Desculpem as digressões, mas é adequado informar o fato de que alguns historiógrafos literários nacionais, como, entre outros, José Veríssimo, Ronald de Carvalho, José Guilherme Merchior e Afrânio Coutinho tacham Bento Teixeira Pinto de imitador de Ovídio, nas Metamorfoses, e Camões, n’Os Lusíadas, além de esse poema pretensamente épico fazer acentuadas referências apologéticas a Jorge Coelho de Albuquerque, Governador de Pernambuco, ao tempo de sua produção (MESQUITA, Vianney. Fermento na Massa do Texto. Sobral: Edições UVA, 2001).

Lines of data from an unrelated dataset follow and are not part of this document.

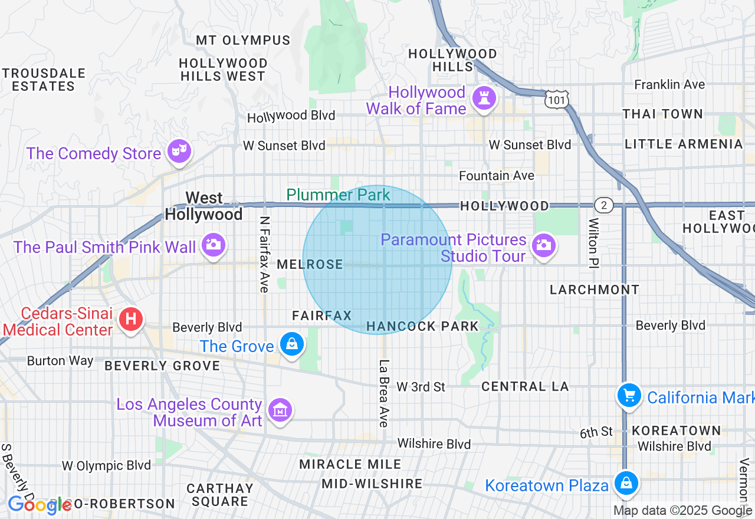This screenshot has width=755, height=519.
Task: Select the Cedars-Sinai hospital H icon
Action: [131, 320]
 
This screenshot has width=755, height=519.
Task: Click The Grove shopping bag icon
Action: [291, 344]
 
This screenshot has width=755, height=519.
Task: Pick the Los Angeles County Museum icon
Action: [280, 410]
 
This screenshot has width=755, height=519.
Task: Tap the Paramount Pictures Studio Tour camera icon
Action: [543, 245]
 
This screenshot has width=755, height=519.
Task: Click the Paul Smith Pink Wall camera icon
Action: [213, 245]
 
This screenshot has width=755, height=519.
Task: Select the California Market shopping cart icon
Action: [629, 395]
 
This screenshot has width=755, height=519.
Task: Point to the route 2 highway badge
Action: [603, 206]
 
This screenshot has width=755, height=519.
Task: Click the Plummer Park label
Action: [338, 195]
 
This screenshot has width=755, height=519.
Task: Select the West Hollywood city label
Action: [204, 206]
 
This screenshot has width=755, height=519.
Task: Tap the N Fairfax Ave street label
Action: [264, 254]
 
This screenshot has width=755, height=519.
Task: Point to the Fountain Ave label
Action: [497, 176]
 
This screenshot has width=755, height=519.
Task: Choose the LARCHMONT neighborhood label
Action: [595, 290]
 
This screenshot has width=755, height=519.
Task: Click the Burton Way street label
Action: [60, 360]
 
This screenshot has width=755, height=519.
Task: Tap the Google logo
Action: [40, 505]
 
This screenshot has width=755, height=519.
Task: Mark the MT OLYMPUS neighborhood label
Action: [243, 41]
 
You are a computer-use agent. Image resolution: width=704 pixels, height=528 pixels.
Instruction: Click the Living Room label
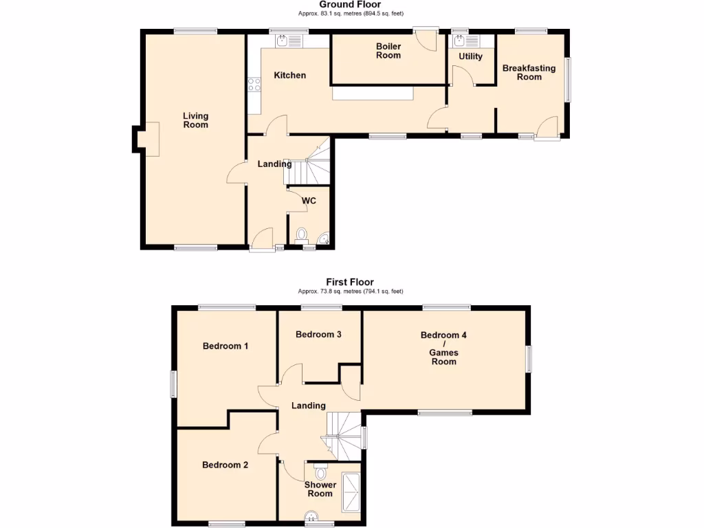pos(195,120)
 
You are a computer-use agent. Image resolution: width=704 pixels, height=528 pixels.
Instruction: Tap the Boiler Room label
pos(388,51)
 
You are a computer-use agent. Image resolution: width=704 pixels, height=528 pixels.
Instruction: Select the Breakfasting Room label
pos(529,72)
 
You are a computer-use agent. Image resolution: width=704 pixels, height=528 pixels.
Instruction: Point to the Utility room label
pos(471,56)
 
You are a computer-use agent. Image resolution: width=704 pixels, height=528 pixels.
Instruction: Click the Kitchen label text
pos(290,75)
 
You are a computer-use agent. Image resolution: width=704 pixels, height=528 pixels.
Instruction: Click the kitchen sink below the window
pos(289,42)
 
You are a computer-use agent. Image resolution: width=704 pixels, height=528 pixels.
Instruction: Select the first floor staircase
pos(346,433)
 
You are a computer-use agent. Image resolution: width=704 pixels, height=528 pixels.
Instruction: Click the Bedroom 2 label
pos(225,465)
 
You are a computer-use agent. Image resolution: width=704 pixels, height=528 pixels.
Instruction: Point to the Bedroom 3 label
pos(319,334)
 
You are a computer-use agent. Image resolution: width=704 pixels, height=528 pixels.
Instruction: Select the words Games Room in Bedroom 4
pos(443,357)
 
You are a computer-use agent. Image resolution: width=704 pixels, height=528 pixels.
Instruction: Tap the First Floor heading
pos(350,282)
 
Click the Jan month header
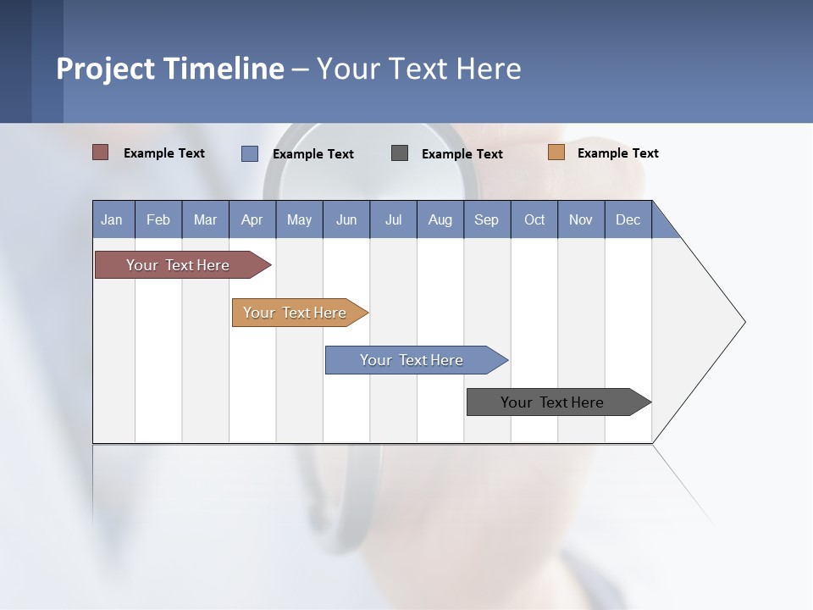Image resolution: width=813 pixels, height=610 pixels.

No que concerne aos raros textos em língua-prosa da época mencionada, de estágios (3) literários por mim experimentados, nenhum restou preservado, embora uns poucos hajam sido publicados em folhas de periodicidade irregular circulante da EIF, locus dessas memórias, como Vencer e O Concludente, cujos arquivos, certamente, não mais existem (preciso até verificar isso na Biblioteca), porquanto estava ainda bastante longe da Era Digital, tampouco se conservava o hábito saudável de reter originais manuscritos.

Foi, portanto, da Avenida Treze de Maio, 2081, ainda sem qualquer arborização nas alamedas, pavimentada com pedras toscas e onde ainda descansa por demais modificado o edifício do Instituto Federal de Educação, Ciência e Tecnologia - IFCE, que saiu a peça à frente, mantida decorada e de salto (4), onde é notório o teor imitativo – de Araújo Porto Alegre, Camões, e Augusto dos Anjos, principalmente  com mero preenchimento do estalão provençal sonet, razão por que lhe não pretendo conferir qualquer axiologia literária, pois eivada de defeitos, daqueles particulares a quem é visitante de qualquer tema.

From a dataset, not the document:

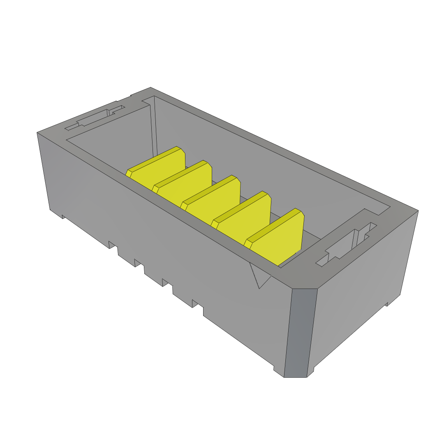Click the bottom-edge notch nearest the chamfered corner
pos(197,304)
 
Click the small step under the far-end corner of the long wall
pos(63,216)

De outra parte, convenhamos, ao se preterir a noção de o escrito não ser da colheita de produtor maduro, passado na casca do alho da Literatura, o soneto Morbidez, composto em outubro de 1961 (?), não é tão ruim assim!  - como em 17.02.2014 me escreveu Sânzio de Azevedo por via de correio eletrônico. Ao solicitar a opinião do celebrado Mestre, de quem sou admirador número um, ele indigitou na composição vários defeitos, como, v.g., os quartetos não rimados, a esquisita concordância de sonhos com neurônios (malgrado os portugueses consoem levando em conta a fonética, ocorrente assim com mãe e também) e um suarabácti (5), registado em raquidiano, o que voltarei a comentar.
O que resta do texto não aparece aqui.